## [TASK GOAL]
Skip the images and return the records below exactly.

## [RECORDS]
# # # # #

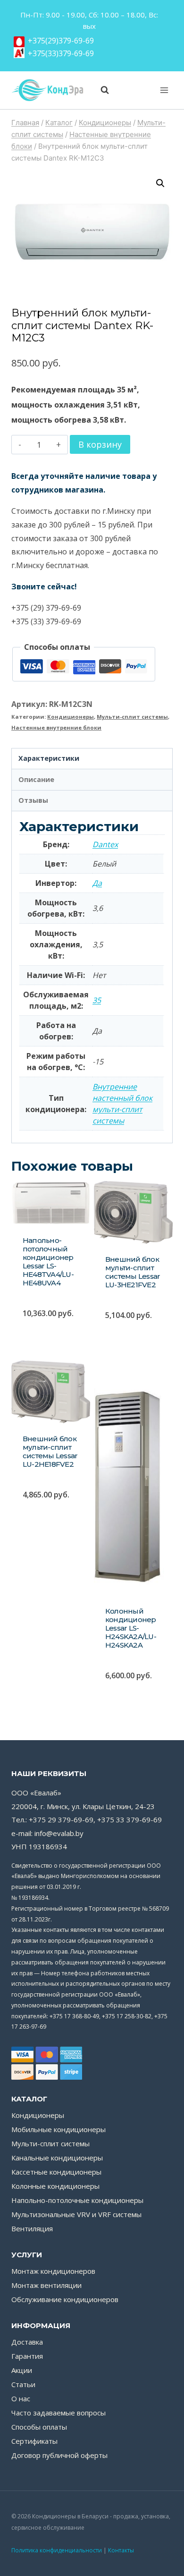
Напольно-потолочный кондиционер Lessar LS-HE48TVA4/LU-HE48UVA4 (48, 1261)
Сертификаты (34, 2441)
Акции (21, 2370)
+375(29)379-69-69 (61, 40)
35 (96, 1000)
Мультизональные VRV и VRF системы (76, 2214)
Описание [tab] (36, 779)
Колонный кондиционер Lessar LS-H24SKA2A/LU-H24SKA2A (130, 1628)
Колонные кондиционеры (55, 2186)
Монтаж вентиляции (46, 2285)
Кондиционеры (70, 716)
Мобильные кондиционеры (58, 2129)
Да (97, 883)
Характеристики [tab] (48, 758)
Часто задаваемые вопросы (58, 2412)
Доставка (27, 2341)
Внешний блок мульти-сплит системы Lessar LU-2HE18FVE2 (50, 1451)
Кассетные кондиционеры (56, 2171)
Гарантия (27, 2356)
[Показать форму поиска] (100, 90)
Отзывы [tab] (33, 800)
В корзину (100, 444)
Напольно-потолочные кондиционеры (77, 2200)
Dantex (105, 844)
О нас (20, 2398)
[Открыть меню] (164, 90)
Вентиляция (32, 2228)
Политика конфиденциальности (56, 2550)
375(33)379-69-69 (63, 53)
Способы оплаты (39, 2426)
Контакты (121, 2550)
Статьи (23, 2384)
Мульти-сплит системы (132, 716)
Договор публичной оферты (59, 2455)
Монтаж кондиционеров (53, 2271)
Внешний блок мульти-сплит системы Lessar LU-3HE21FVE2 (132, 1272)
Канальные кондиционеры (57, 2157)
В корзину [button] (50, 1353)
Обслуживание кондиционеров (64, 2299)
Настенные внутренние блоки (56, 727)
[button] (160, 183)
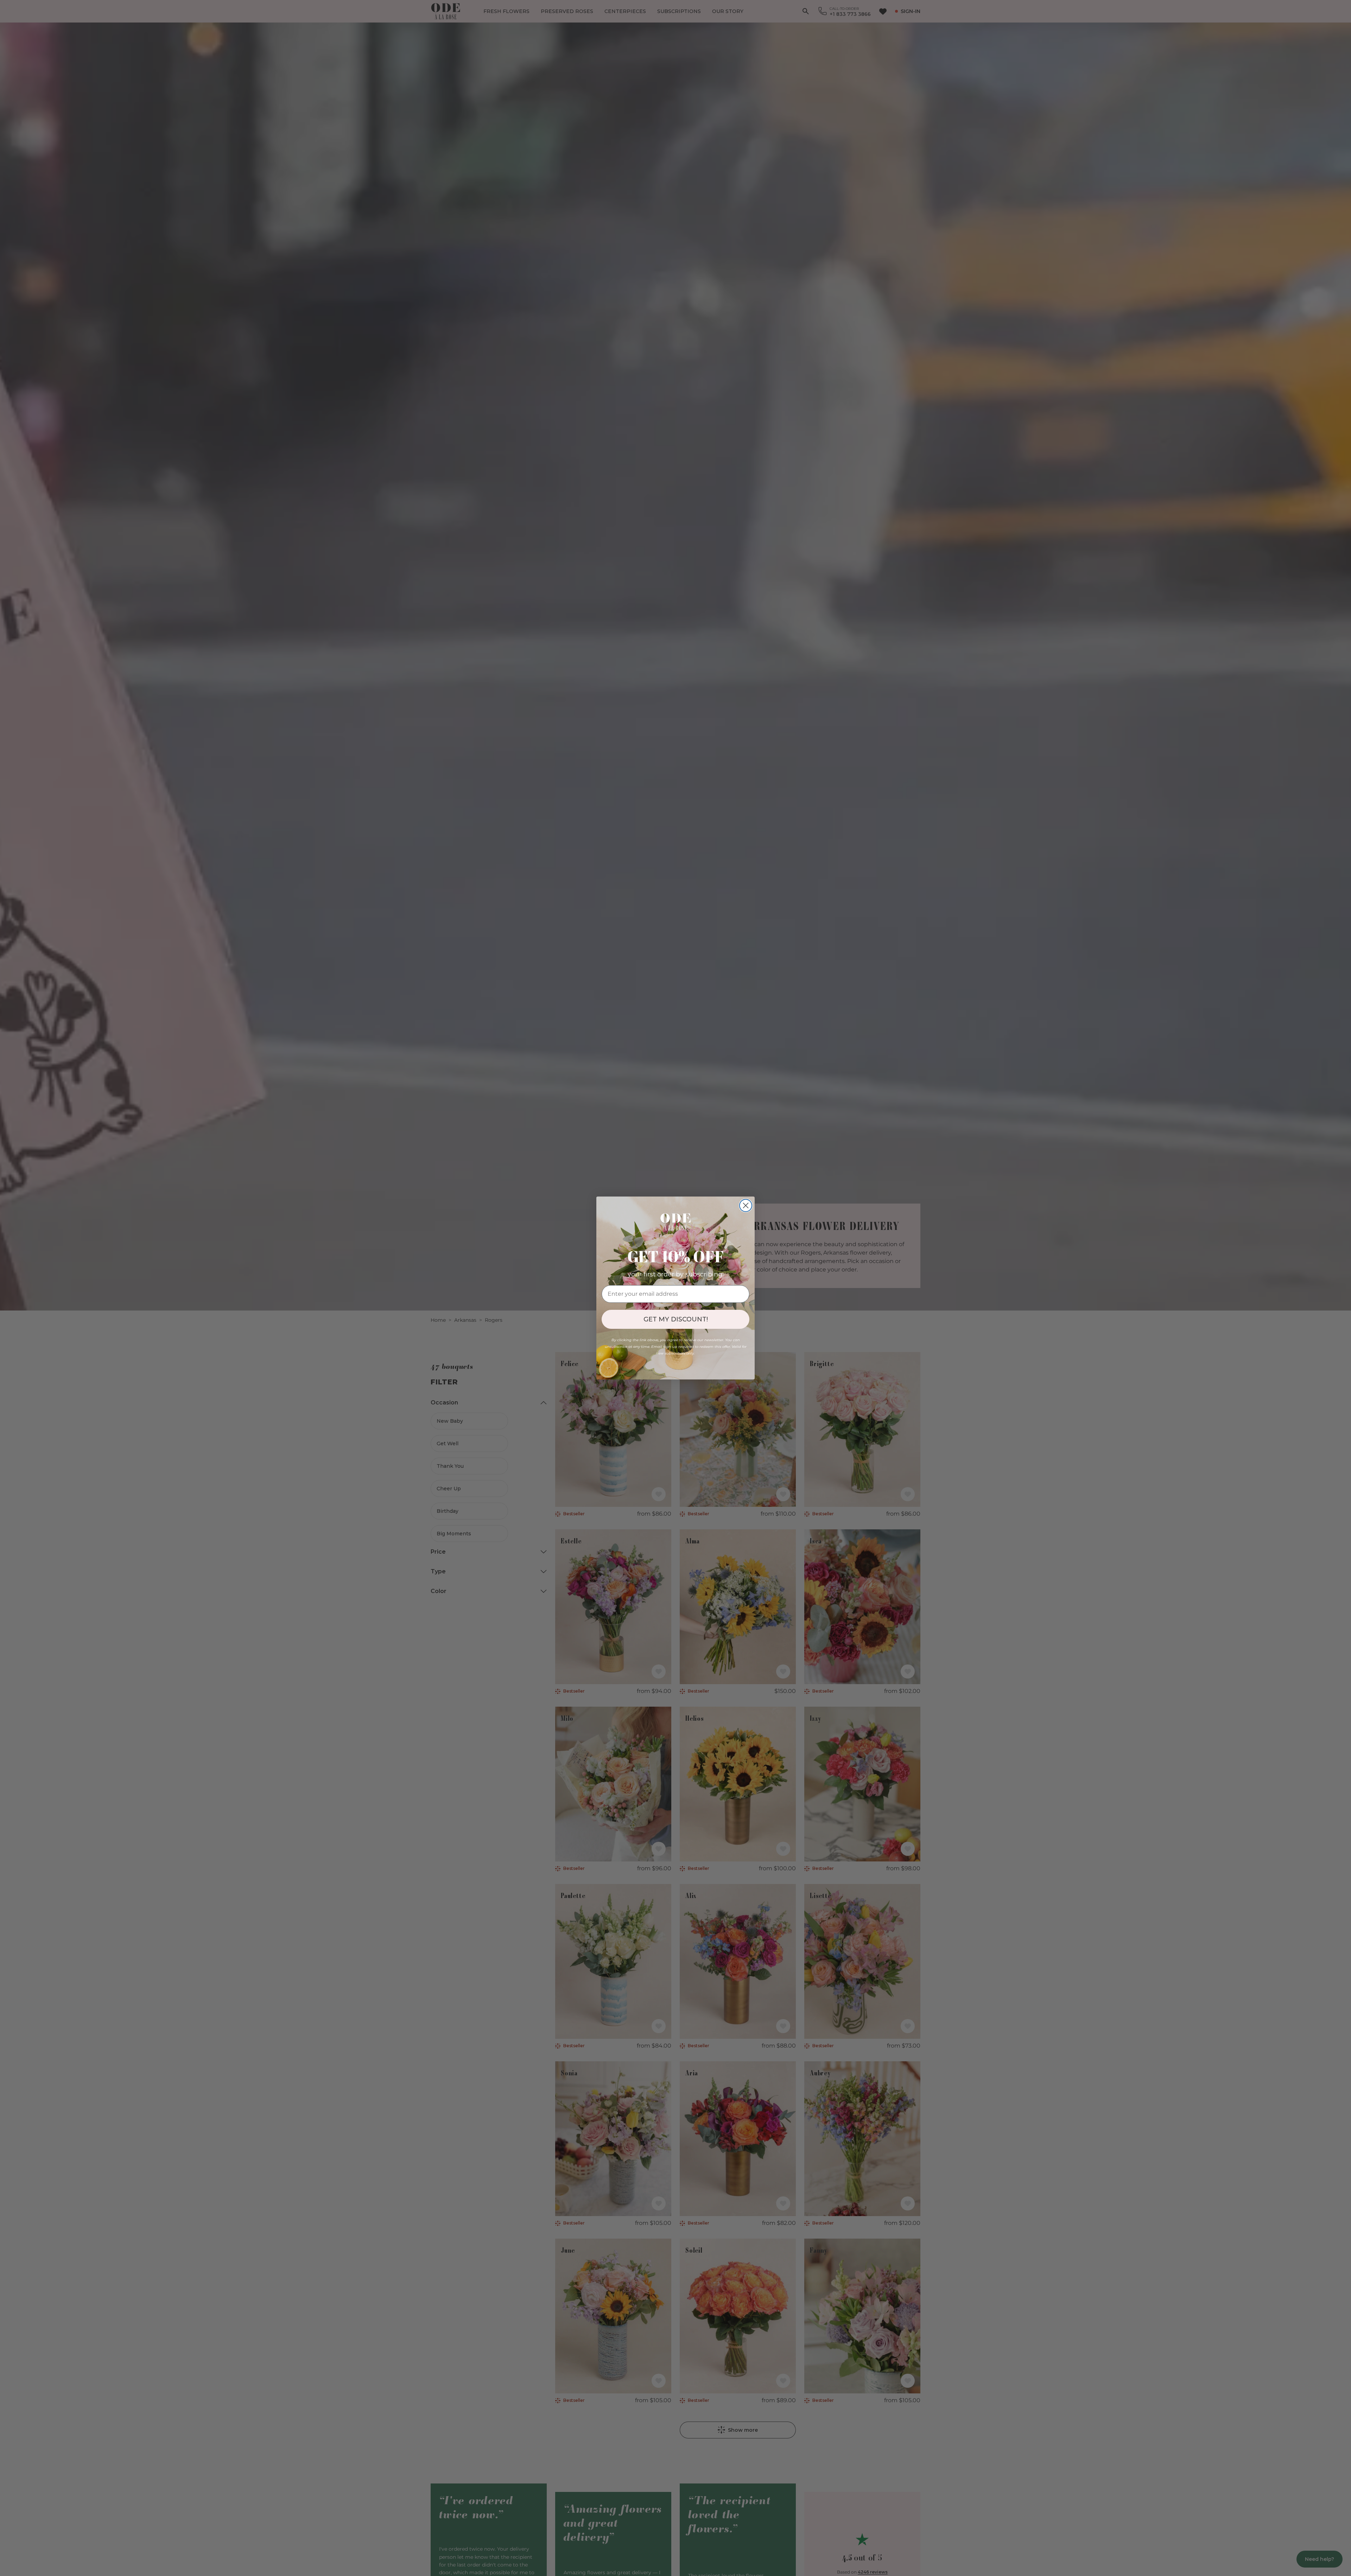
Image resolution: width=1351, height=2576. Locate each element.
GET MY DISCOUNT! (675, 1319)
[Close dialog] (746, 1205)
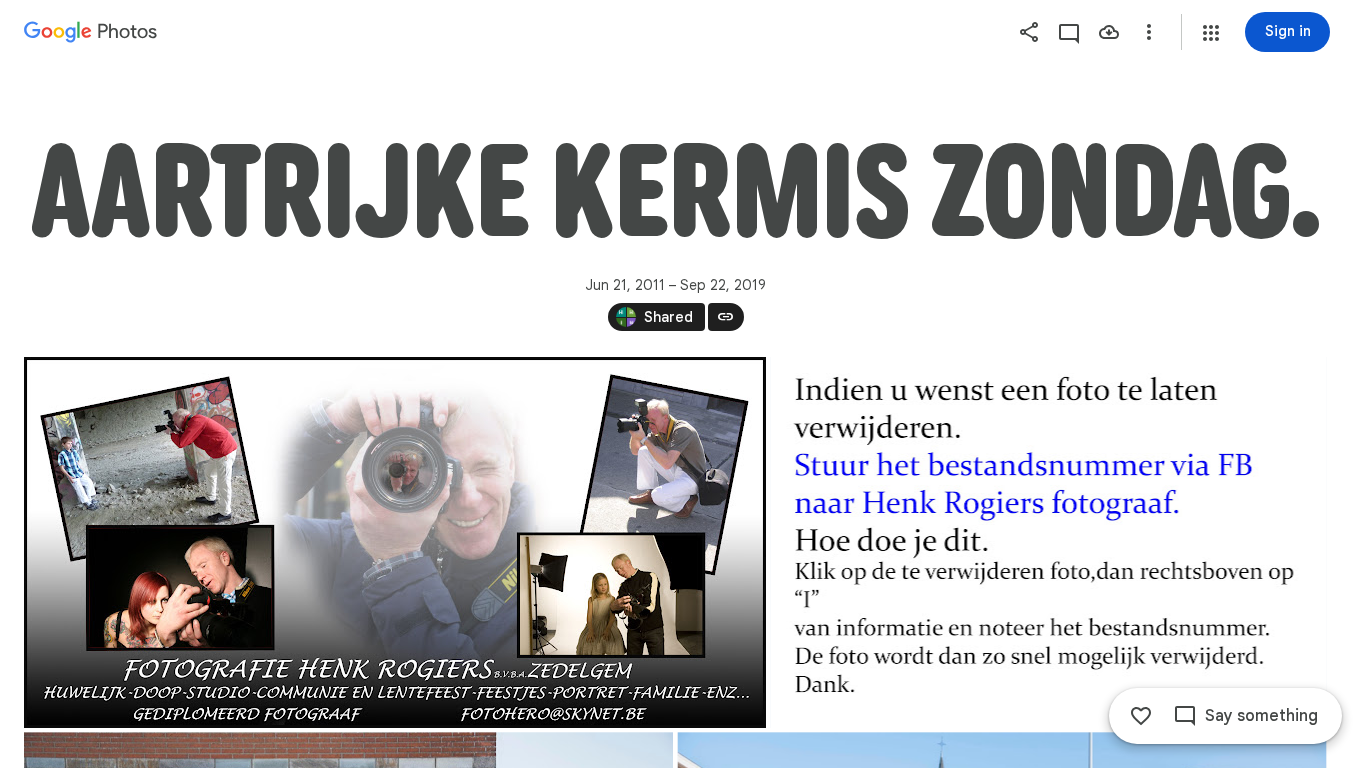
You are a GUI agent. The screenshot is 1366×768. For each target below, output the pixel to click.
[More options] (1149, 32)
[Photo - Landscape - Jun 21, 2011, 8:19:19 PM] (395, 542)
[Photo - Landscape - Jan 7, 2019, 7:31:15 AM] (1048, 542)
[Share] (1029, 32)
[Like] (1141, 716)
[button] (1211, 33)
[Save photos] (1109, 32)
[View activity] (1069, 32)
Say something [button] (1261, 716)
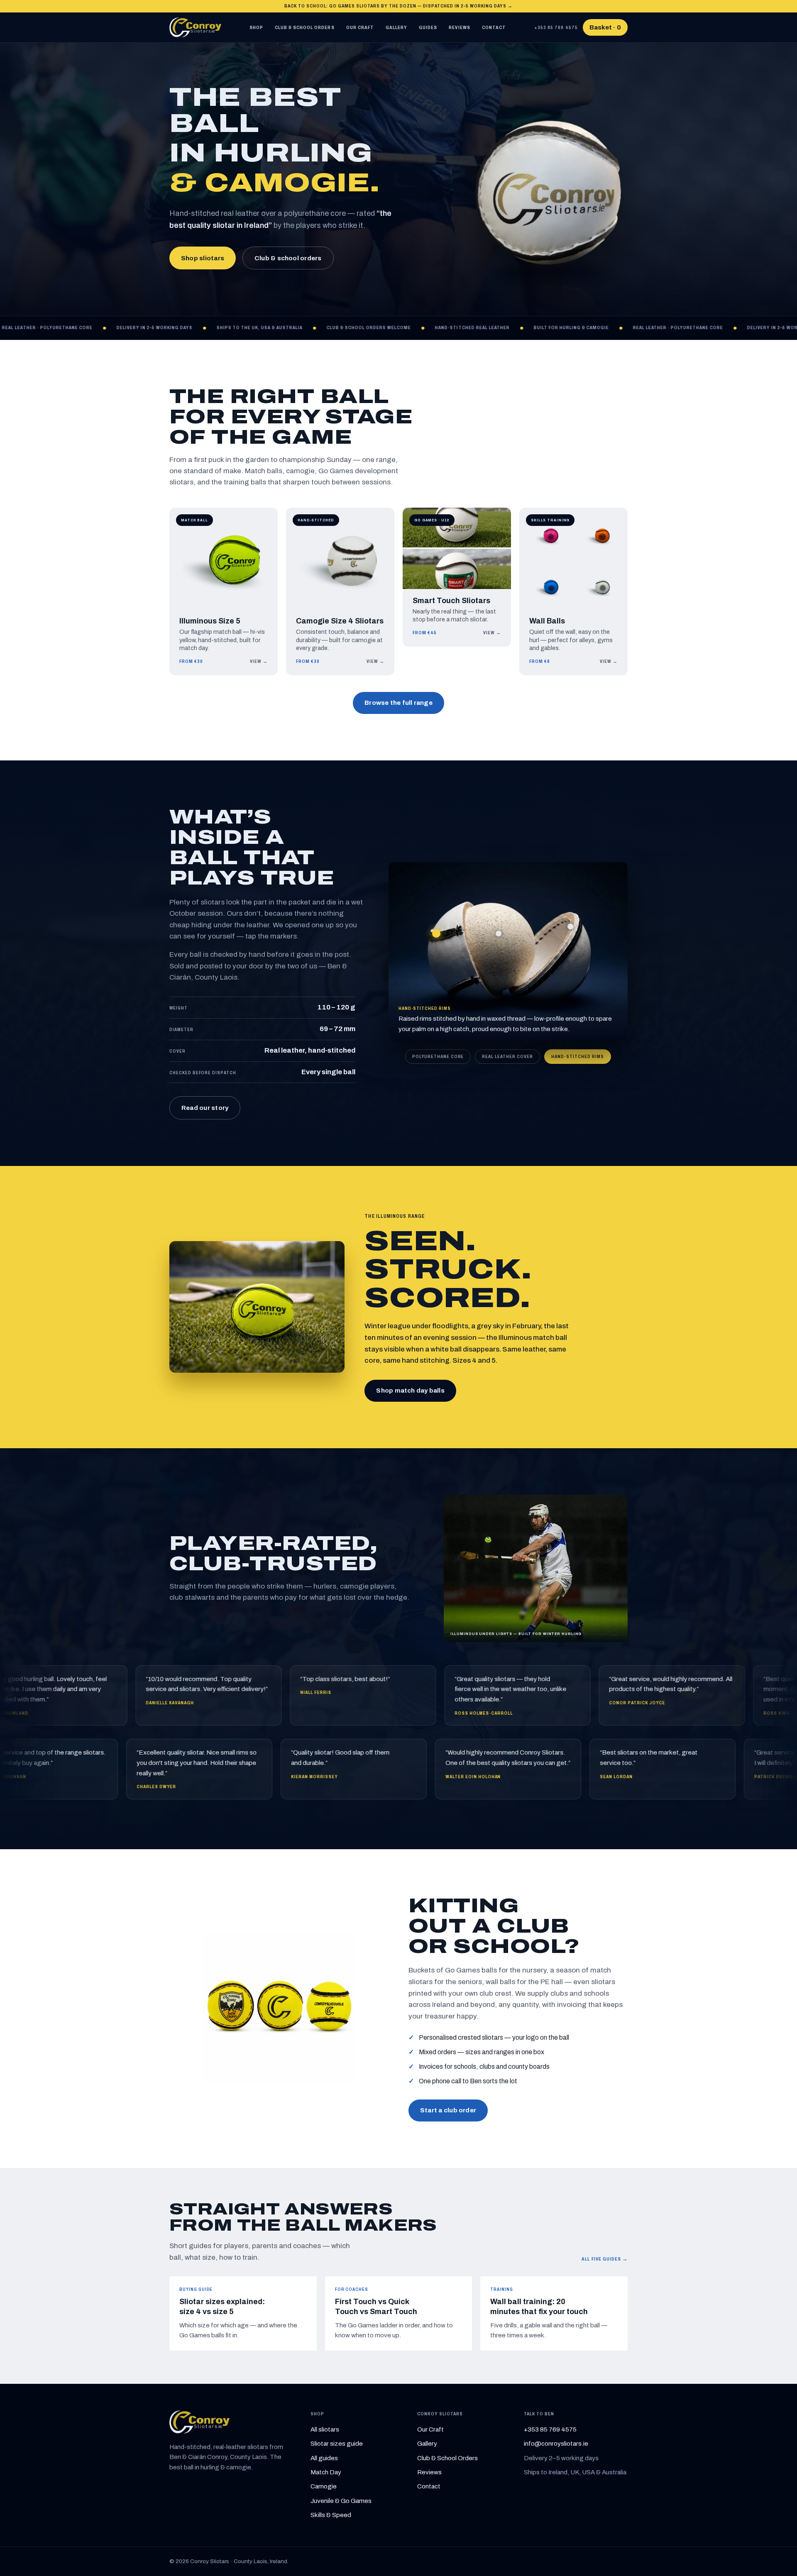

# # # # #

## [REPLY TO THE EXERCISE]
Напольно-потолочный кондиционер Lessar LS-HE48TVA4/LU-HE48UVA4 (48, 1261)
Сертификаты (34, 2441)
Акции (21, 2370)
+375(29)379-69-69 (61, 40)
35 (96, 1000)
Мультизональные VRV и VRF системы (76, 2214)
Описание [tab] (36, 779)
Колонный кондиционер Lessar LS-H24SKA2A/LU-H24SKA2A (130, 1628)
Колонные кондиционеры (55, 2186)
Монтаж вентиляции (46, 2285)
Кондиционеры (70, 716)
Мобильные кондиционеры (58, 2129)
Да (97, 883)
Характеристики [tab] (48, 758)
Часто задаваемые вопросы (58, 2412)
Доставка (27, 2341)
Внешний блок мульти-сплит системы Lessar LU-2HE18FVE2 (50, 1451)
Кассетные кондиционеры (56, 2171)
Гарантия (27, 2356)
[Показать форму поиска] (100, 90)
Отзывы [tab] (33, 800)
В корзину (100, 444)
Напольно-потолочные кондиционеры (77, 2200)
Dantex (105, 844)
О нас (20, 2398)
[Открыть меню] (164, 90)
Вентиляция (32, 2228)
Политика конфиденциальности (56, 2550)
375(33)379-69-69 (63, 53)
Способы оплаты (39, 2426)
Контакты (121, 2550)
Статьи (23, 2384)
Мульти-сплит системы (132, 716)
Договор публичной оферты (59, 2455)
Монтаж кондиционеров (53, 2271)
Внешний блок мульти-сплит системы Lessar LU-3HE21FVE2 (132, 1272)
Канальные кондиционеры (57, 2157)
В корзину [button] (50, 1353)
Обслуживание кондиционеров (64, 2299)
Настенные внутренние блоки (56, 727)
[button] (160, 183)
Image resolution: width=1351, height=2576. Locate each element.
GET MY DISCOUNT! (675, 1319)
[Close dialog] (746, 1205)
You are a GUI agent. The screenshot is 1366×768. For each target below, output the pixel to click.
[More options] (1149, 32)
[Photo - Landscape - Jun 21, 2011, 8:19:19 PM] (395, 542)
[Photo - Landscape - Jan 7, 2019, 7:31:15 AM] (1048, 542)
[Share] (1029, 32)
[Like] (1141, 716)
[button] (1211, 33)
[Save photos] (1109, 32)
[View activity] (1069, 32)
Say something [button] (1261, 716)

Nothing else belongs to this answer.